14 de mayo de 2007

CELAM.- El Papa se despide de Brasil, agradeciendo las "manifestaciones de entusiasmo y profunda piedad" recibidas

SAO PAULO, 14 May. (de la enviada especial de EUROPA PRESS, Laura Caldito) -

El Papa Benedicto XVI dijo adiós esta noche a los brasileños en la Base Aérea de Sao Paulo, tras cinco días de visita pastoral al país, la primera fuera de Europa y la más larga de sus dos años de Pontificado. En la ceremonia de despedida, ante la presencia del vicepresidente de Brasil, José Alencar, el Santo Padre aseguró que nunca olvidará las "manifestaciones de entusiasmo y de profunda piedad" recibidas.

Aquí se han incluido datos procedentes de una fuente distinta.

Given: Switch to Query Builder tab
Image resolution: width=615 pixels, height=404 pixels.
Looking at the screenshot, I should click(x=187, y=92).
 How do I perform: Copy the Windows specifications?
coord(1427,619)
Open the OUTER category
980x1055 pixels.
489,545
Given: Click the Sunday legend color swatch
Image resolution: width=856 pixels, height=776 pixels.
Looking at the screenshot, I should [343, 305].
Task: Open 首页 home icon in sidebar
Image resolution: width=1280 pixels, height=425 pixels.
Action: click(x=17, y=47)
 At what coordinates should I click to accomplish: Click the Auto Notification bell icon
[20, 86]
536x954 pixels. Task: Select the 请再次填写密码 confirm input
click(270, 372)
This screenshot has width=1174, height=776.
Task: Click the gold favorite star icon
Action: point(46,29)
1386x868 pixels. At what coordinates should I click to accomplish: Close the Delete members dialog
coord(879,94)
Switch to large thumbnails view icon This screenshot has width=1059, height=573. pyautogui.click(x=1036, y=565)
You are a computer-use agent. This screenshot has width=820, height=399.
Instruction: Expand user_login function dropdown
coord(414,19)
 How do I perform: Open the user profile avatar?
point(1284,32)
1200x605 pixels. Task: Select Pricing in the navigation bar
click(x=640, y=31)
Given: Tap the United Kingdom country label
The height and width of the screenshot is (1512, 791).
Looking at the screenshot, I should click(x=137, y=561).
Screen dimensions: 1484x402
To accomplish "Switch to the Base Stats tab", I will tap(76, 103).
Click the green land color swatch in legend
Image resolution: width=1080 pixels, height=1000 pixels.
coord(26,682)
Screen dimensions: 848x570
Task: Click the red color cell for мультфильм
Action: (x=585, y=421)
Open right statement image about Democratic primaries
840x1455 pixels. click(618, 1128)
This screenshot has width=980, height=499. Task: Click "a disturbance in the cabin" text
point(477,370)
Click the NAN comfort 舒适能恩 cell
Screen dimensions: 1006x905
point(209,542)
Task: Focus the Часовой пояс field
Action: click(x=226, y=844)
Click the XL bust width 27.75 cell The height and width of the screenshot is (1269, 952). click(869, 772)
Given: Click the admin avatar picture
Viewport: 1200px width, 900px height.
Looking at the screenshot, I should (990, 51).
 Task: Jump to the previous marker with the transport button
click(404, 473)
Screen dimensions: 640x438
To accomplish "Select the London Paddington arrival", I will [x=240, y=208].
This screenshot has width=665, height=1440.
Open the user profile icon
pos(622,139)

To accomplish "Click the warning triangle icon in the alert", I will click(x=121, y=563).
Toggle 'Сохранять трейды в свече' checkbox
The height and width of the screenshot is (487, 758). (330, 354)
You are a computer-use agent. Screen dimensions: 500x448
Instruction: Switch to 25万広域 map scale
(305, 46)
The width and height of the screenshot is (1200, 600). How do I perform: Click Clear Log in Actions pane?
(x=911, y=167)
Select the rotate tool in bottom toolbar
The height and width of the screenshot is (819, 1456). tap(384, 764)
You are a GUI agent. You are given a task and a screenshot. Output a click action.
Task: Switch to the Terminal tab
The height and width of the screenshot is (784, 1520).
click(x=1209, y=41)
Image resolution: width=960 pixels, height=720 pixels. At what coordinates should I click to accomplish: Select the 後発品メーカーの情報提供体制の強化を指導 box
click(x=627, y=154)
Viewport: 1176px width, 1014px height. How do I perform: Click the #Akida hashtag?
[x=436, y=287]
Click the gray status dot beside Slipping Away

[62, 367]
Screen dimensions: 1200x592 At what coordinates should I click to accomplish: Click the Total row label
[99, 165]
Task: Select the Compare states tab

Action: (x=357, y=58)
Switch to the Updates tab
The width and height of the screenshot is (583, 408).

Antes de subir en el avión de Alitalia que le llevará hasta Roma, el Papa dio gracias a Dios por las "horas intensas e inolvidables" vividas en el país. Durante su visita, Benedicto XVI se reunió con las máximas autoridades, se encontró con los jóvenes en el estadio de Pacaembú, canonizó al primer santo brasileño, San Galvao, se reunió con ex drogodependientes en la Fazenda da Esperança e inauguró la V Conferencia del Episcopado de América Latina y Caribe (CELAM) en el Santuario de Nossa Senhora de Aparecida.

A todos sus actos respondieron decenas de miles de personas. La mayor participación se registró en la misa de canonización de Frei Galvao, el viernes en el aeropuerto de Campo de Marte, de Sao Paulo, a la que asistieron alrededor de 1,2 millones de personas. Hoy, en Aparecida, unas 150.000 personas estuvieron en la misa de inauguración de la CELAM.

En su último discurso de un total de doce pronunciados en esl país, el Papa, además de dar las gracias a las autoridades por "tantas muestras de delicadeza" que le han dispensado, se acordó de los cardenales, obispos, sacerdotes y diáconos, religiosos y religiosas y los organizadores de la Conferencia, que contribuyeron a "abrillantar estas jornadas, dejando a cuantos en ellas participaron llenos de alegría y de esperanza en la familia cristiana y en su misión en medio de la sociedad".

Asimismo, dio las gracias a los brasileños --"pueblo generoso"-- y a todos los peregrinos llegados del "Continente de la Esperanza" que supieron dar una "pujante demostración de fe en Cristo y de amor por el Sucesor de Pedro". El Papa pidió a Dios que ayude a "los responsables, sea en el ámbito religioso como en el civil" a imprimir un paso decisivo en aquellas iniciativas, que todos esperan, por el bien común de la gran familia latinoamericana".

"Estad seguros de que os llevo a todos en mi corazón, donde brota la bendición que os concedo y que hago extensiva a todos los pueblos de América Latina y del mundo", aseguró el Papa, que se despidió de los brasileños con un "¡muito obrigado!".